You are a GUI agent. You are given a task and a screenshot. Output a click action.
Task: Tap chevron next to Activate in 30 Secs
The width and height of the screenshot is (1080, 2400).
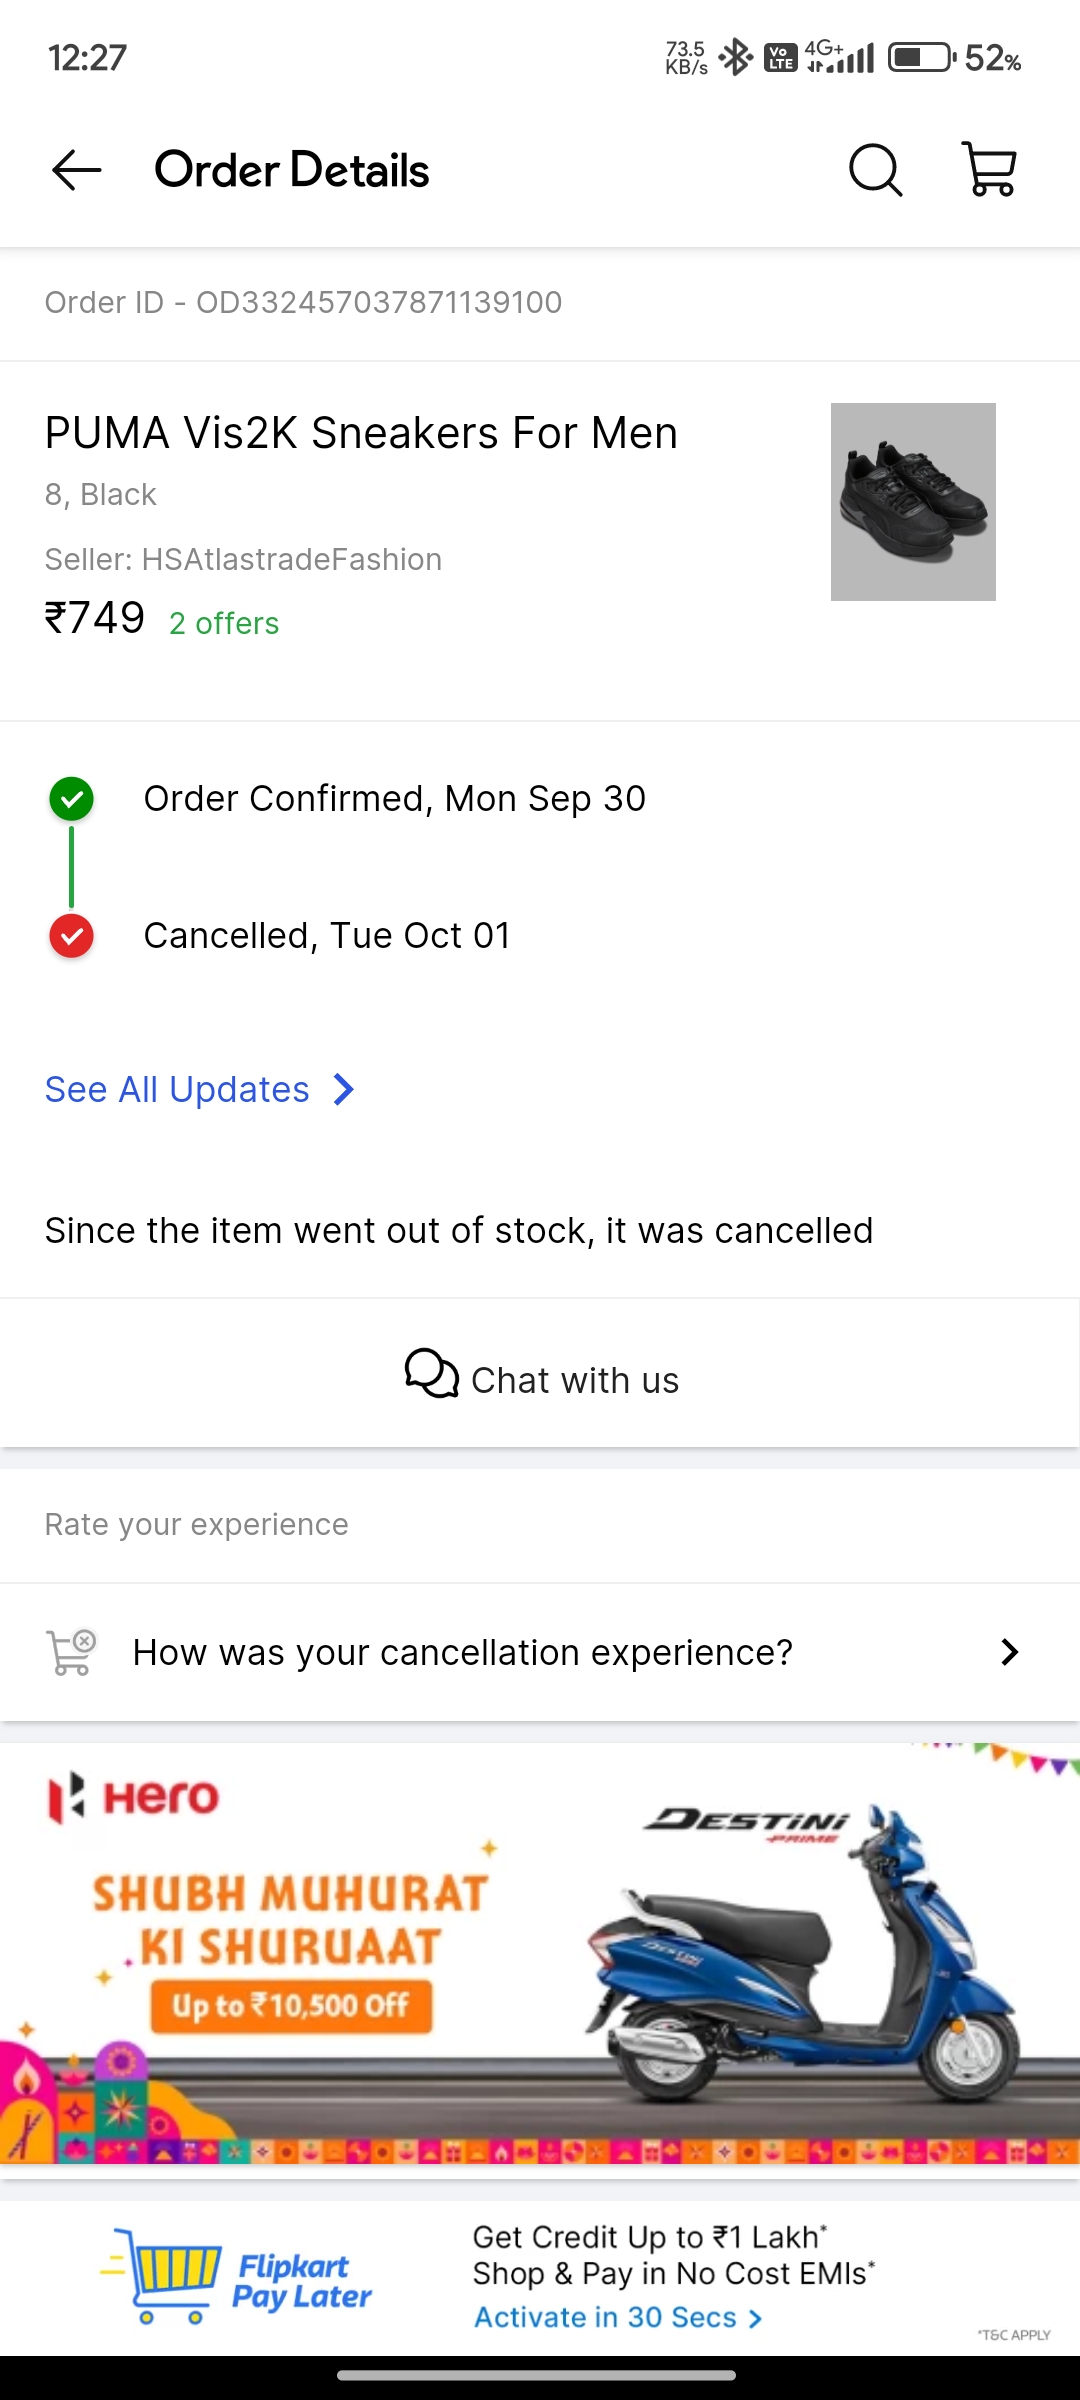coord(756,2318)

...

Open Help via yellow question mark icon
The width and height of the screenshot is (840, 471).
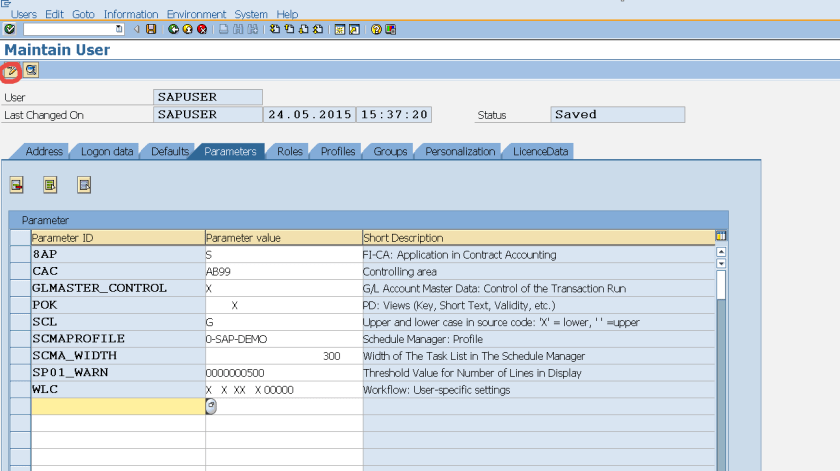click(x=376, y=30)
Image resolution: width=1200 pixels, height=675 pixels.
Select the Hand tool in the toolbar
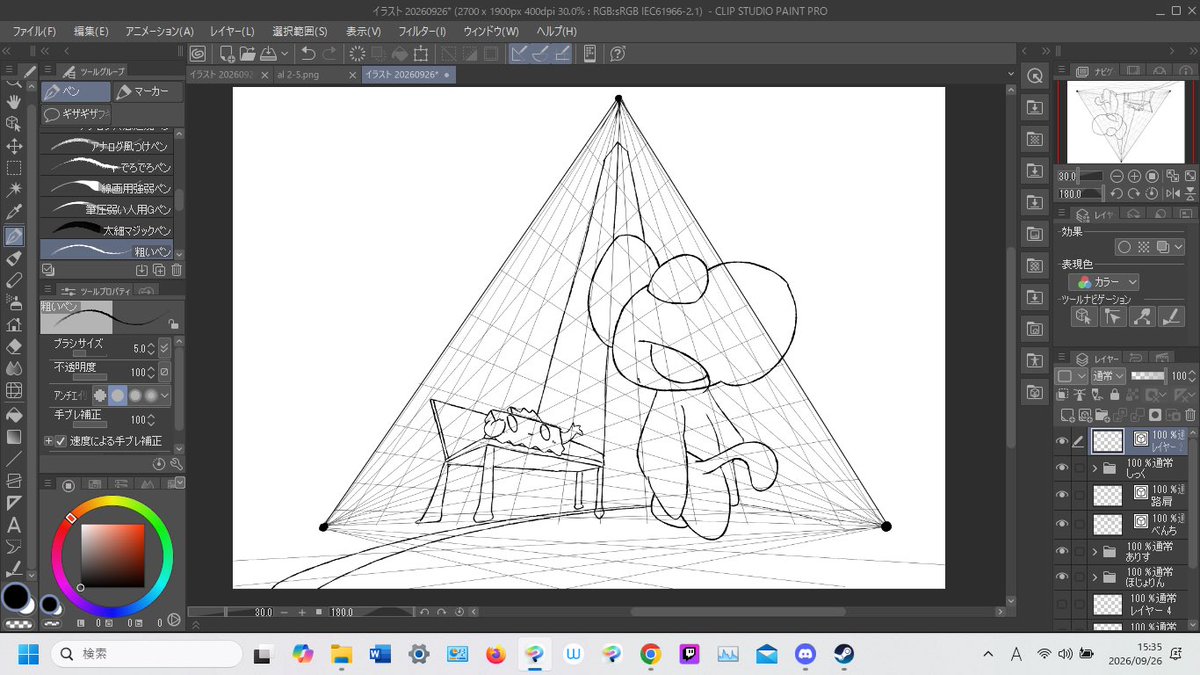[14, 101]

* * *

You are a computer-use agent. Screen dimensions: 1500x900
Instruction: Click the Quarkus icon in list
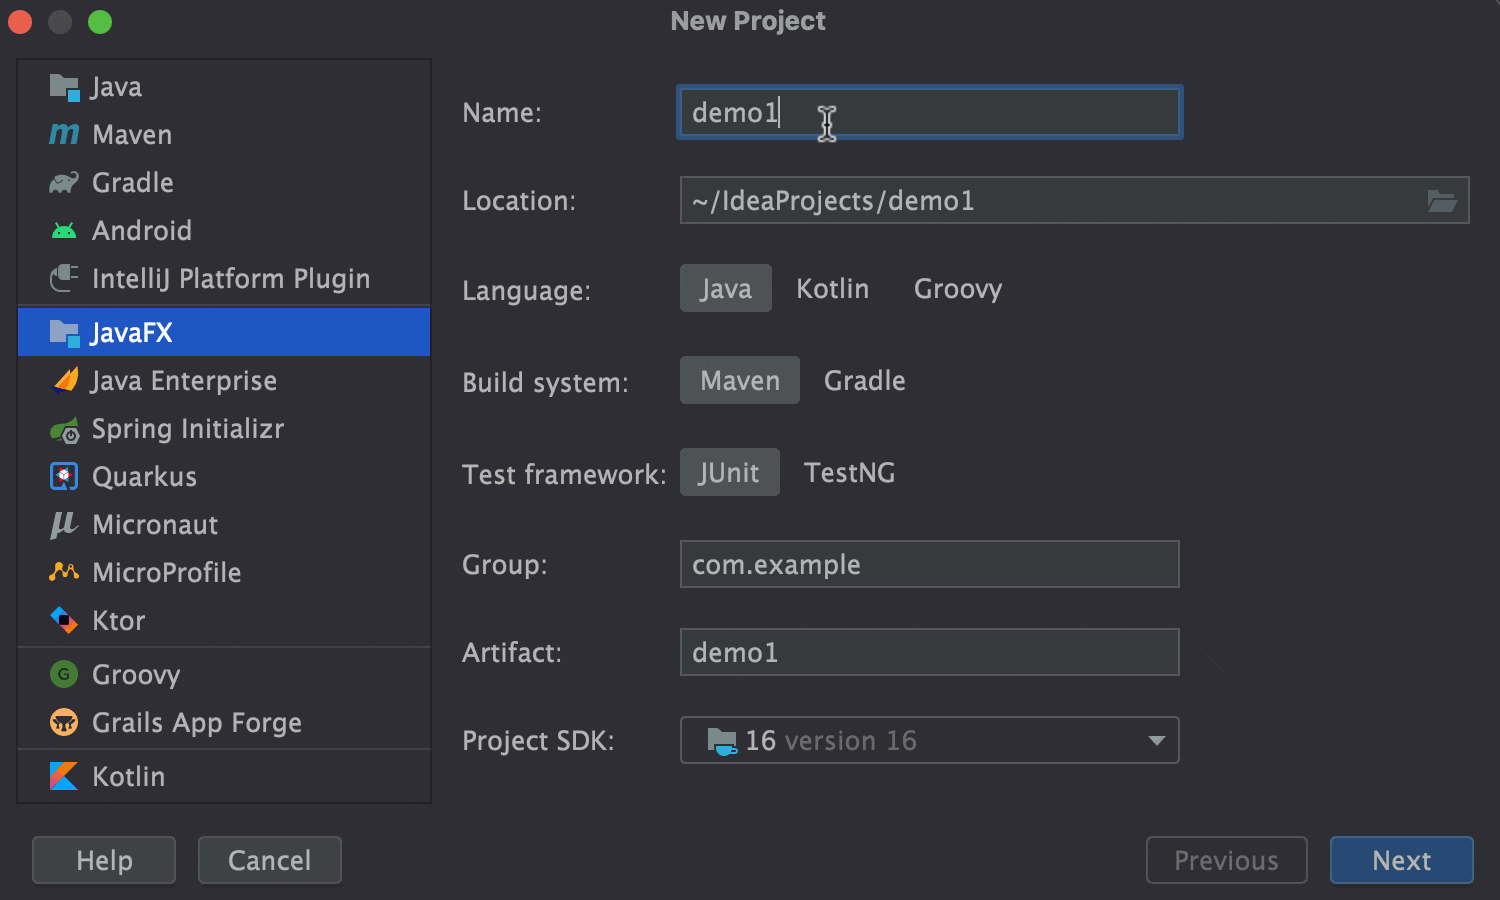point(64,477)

— Directions —
If a line of the entries holds the word "agent", copy it out.

— Reply to the task —
You are a GUI agent. You are given a task and a screenshot. Output a click action.
You are a computer-use agent. Screen dimensions: 1500x900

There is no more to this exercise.